En second lieu, aux termes de l’article R. 40-29 du code de procédure pénale : « I. – Dans le cadre des enquêtes prévues à l'article 17-1 de la loi n° 95-73 du 21 janvier 1995, aux articles L. 114-1, L. 114-2, L. 211-11-1, L. 234-1 et L. 234-2 du code de la sécurité intérieure et à l'article L. 4123-9-1 du code de la défense, les données à caractère personnel figurant dans le traitement qui se rapportent à des procédures judiciaires en cours ou closes, à l'exception des cas où sont intervenues des mesures ou décisions de classement sans suite, de non-lieu, de relaxe ou d'acquittement devenues définitives, ainsi que des données relatives aux victimes, peuvent être consultées, sans autorisation du ministère public, par : (…) / 5° Les personnels investis de missions de police administrative individuellement désignés et spécialement habilités par le représentant de l'Etat. L'habilitation précise limitativement les motifs qui peuvent justifier pour chaque personne les consultations autorisées. Lorsque la consultation révèle que l'identité de la personne concernée a été enregistrée dans le traitement en tant que mise en cause, l'enquête administrative ne peut aboutir à un avis ou une décision défavorables sans la saisine préalable, pour complément d'information, des services de la police nationale ou des unités de la gendarmerie nationale compétents et, aux fins de demandes d'information sur les suites judiciaires, du ou des procureurs de la République compétents. Le procureur de la République adresse aux autorités gestionnaires du traitement un relevé des suites judiciaires devant figurer dans le traitement d'antécédents judiciaires et relatif à la personne concernée. Il indique à l'autorité de police administrative à l'origine de la demande si ces données sont accessibles en application de l'article 230-8 du présent code. (…). ».

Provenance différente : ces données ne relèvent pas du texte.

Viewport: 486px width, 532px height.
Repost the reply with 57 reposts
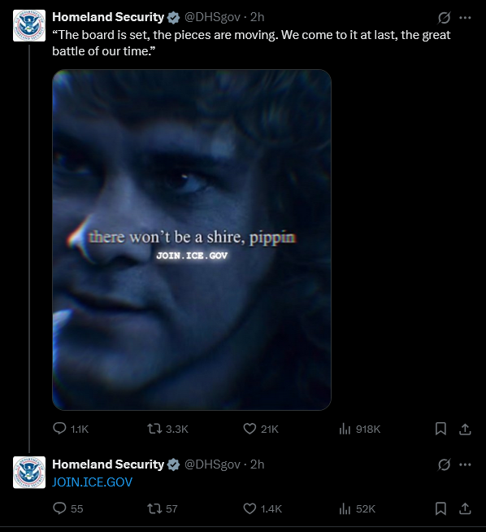(x=163, y=508)
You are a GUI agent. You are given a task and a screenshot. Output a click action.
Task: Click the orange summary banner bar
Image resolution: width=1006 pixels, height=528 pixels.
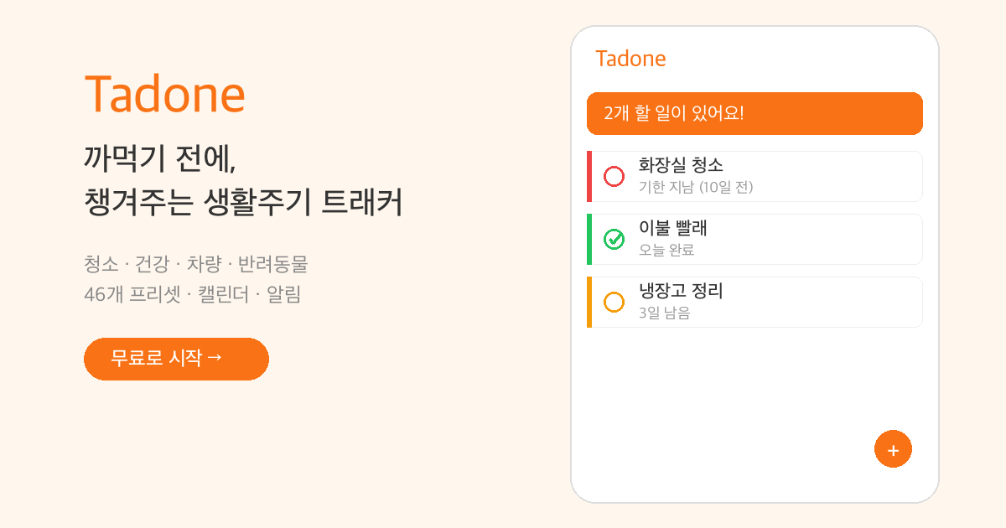pyautogui.click(x=755, y=113)
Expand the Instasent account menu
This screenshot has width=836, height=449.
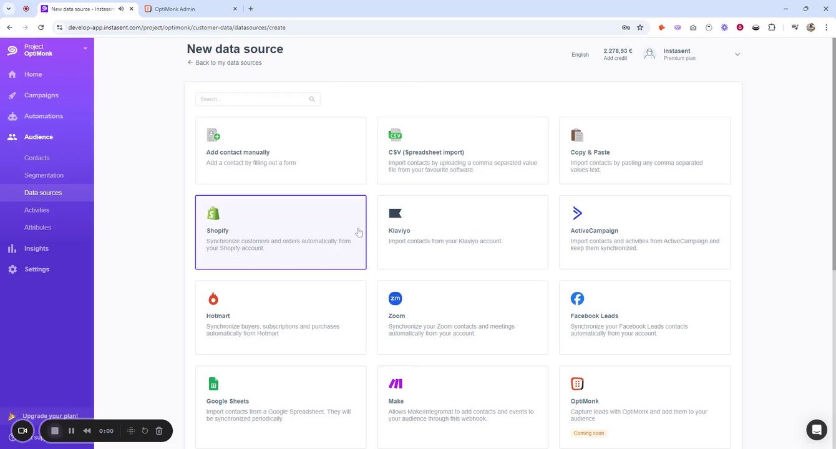tap(737, 54)
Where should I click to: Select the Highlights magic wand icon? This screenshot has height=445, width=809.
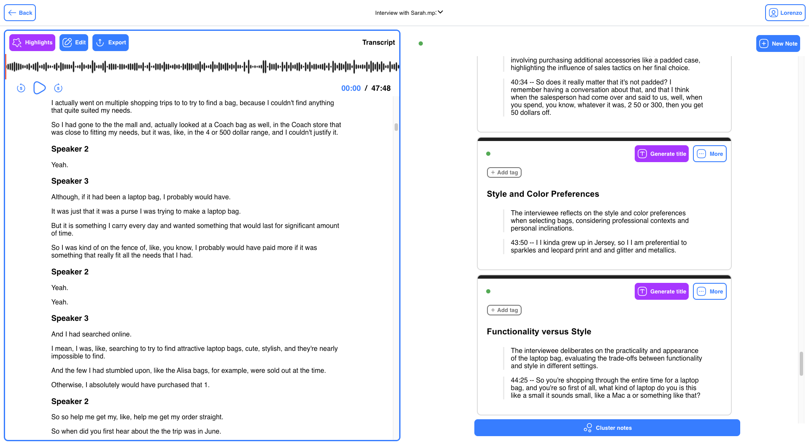tap(17, 42)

Si le requérant soutient que le préfet a méconnu les dispositions de l’article R. 40-29 du code de procédure pénale, il ne ressort pas de l’arrêté attaqué que le préfet du Haut-Rhin a fondé sa décision de refus au vu d’informations issues d’une consultation des données personnelles figurant dans le fichier de traitement des antécédents judiciaires. Par suite, ce moyen ne peut qu’être écarté comme inopérant.

Il résulte de tout ce qui précède que les conclusions de M. A... tendant à l’annulation de la décision du 29 septembre 2022 prise à son encontre par le préfet du Haut-Rhin doivent être rejetées. Par voie de conséquence, les conclusions à fin d’injonction sous astreinte et celles présentées au titre des dispositions de l’article L. 761-1 du code de justice administrative et de l’article 37 de la loi du 10 juillet 1991 ne peuvent qu’être rejetées.


D É C I D E :


Article 1er : Il n’y a plus lieu de statuer sur la demande d’admission à titre provisoire de M. A... au bénéfice de l’aide juridictionnelle.

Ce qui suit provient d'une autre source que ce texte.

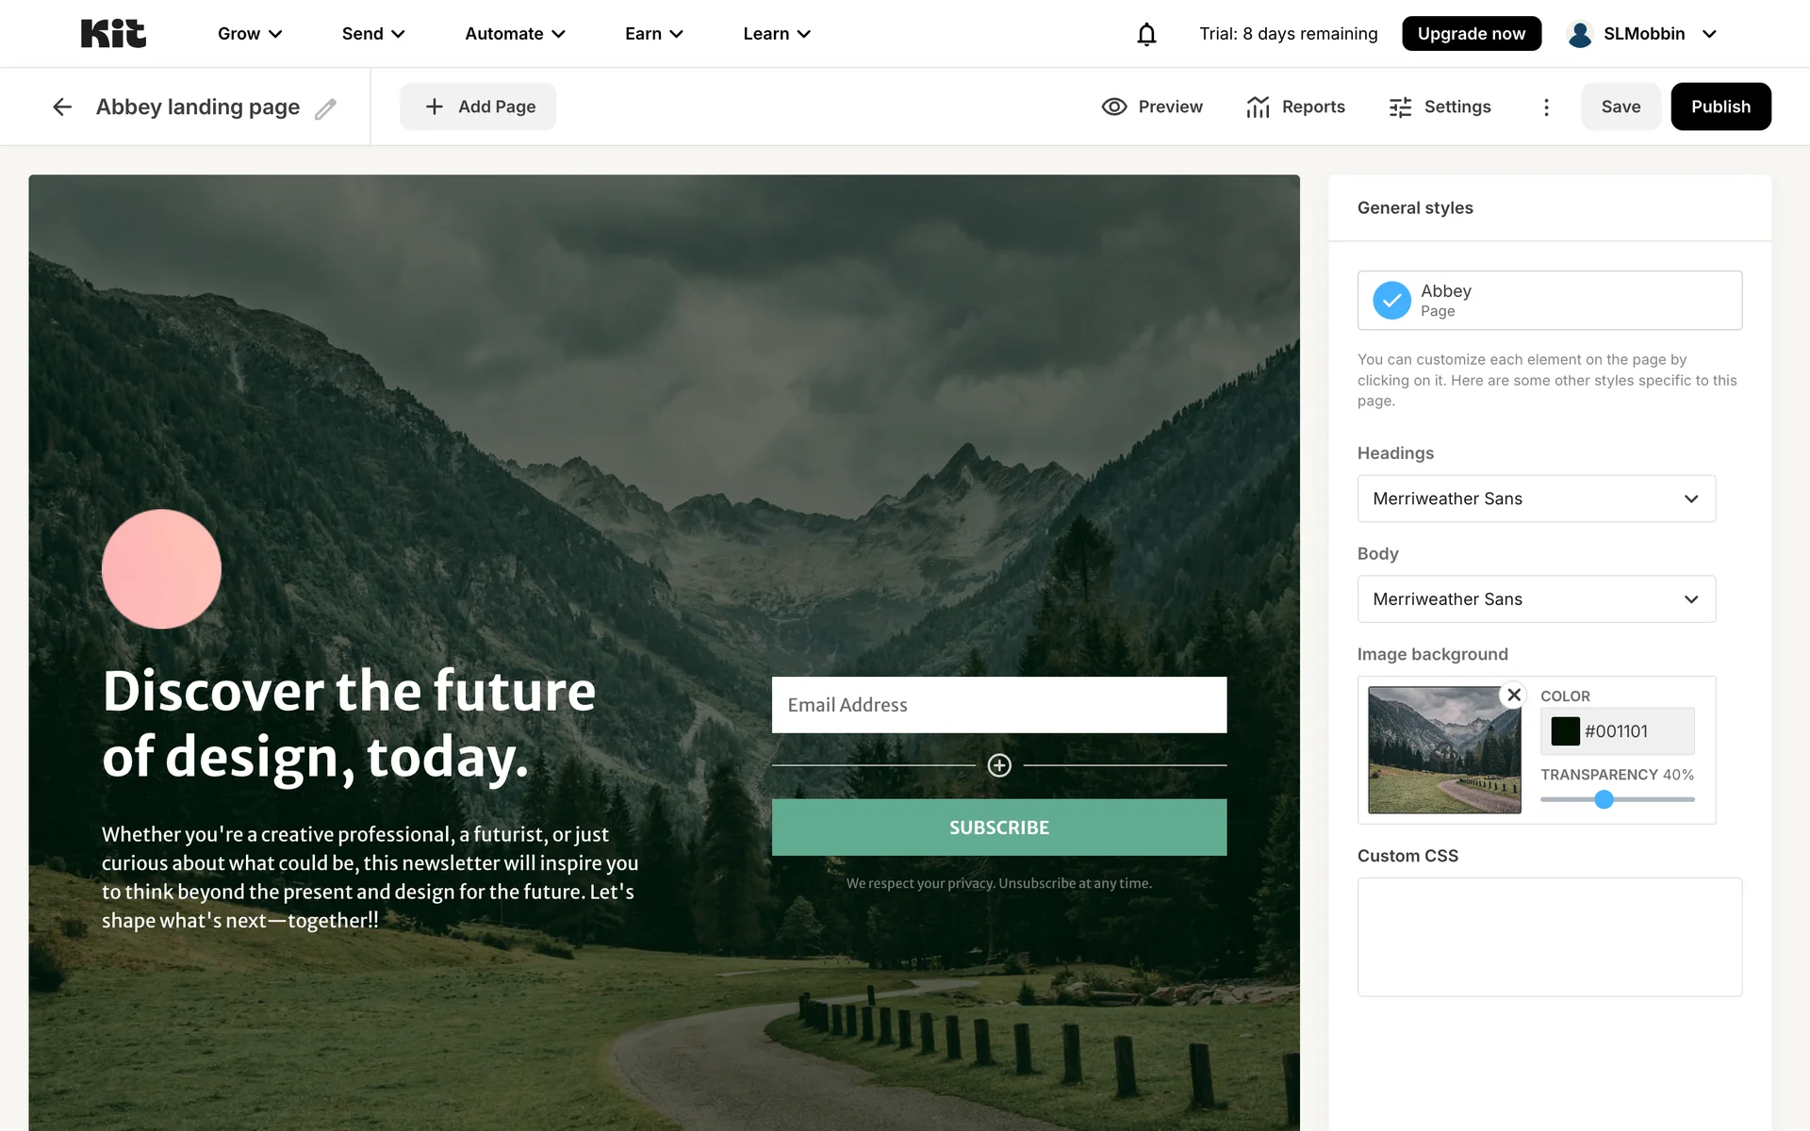The image size is (1810, 1131).
Task: Click the pink circle logo placeholder
Action: tap(161, 569)
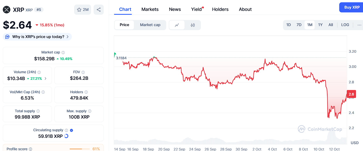Click the share icon button
This screenshot has width=363, height=151.
click(99, 10)
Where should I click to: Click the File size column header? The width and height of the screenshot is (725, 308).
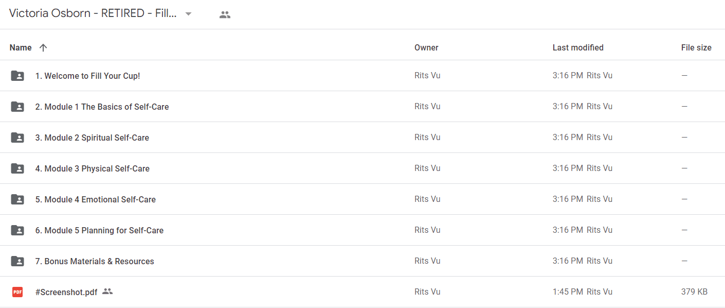tap(696, 47)
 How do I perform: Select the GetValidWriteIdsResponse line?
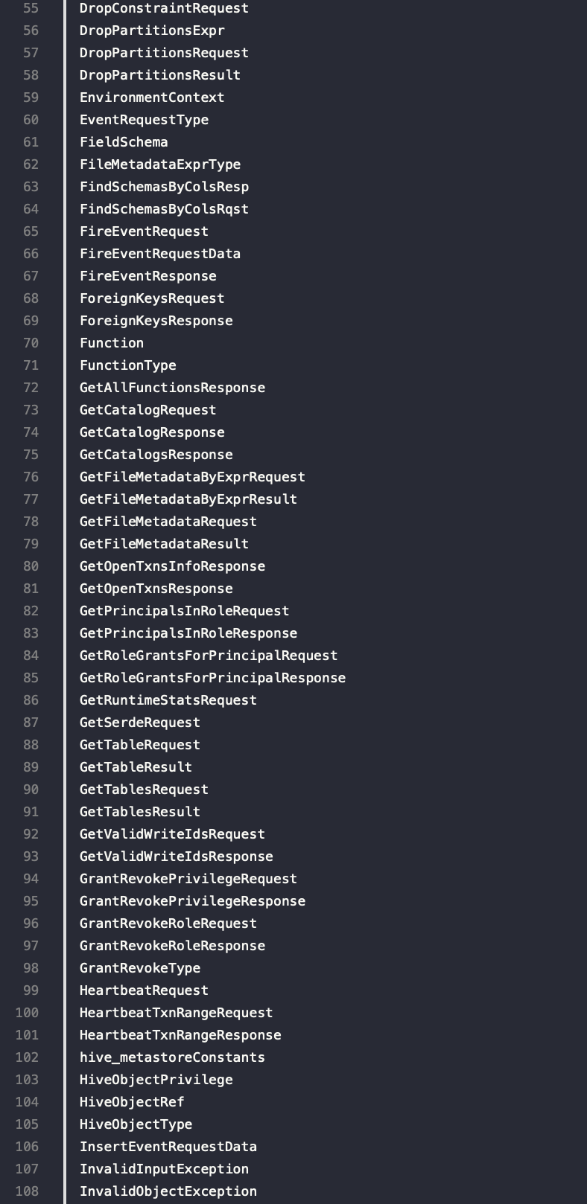coord(177,856)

Article 2 : Le surplus des conclusions de la requête de M. A... est rejeté.

Article 3 : Le présent jugement sera notifié à M. B... A..., à Me Berry et au préfet du Haut-Rhin. Copie en sera adressée au ministre d’État, ministre de l’intérieur.




Délibéré après l'audience du 3 septembre 2025, à laquelle siégeaient :

M. Gros, président,
Mme Deffontaines, première conseillère,
Mme Dobry, première conseillère.

Rendu public par mise à disposition au greffe le 25 septembre 2025.


La rapporteure,

L. DEFFONTAINES
Le président,

T. GROS


Le greffier,




P. HAAG


La République mande et ordonne au préfet du Haut-Rhin en ce qui le concerne ou à tous commissaires de justice à ce requis en ce qui concerne les voies de droit commun contre les parties privées, de pourvoir à l'exécution de la présente décision.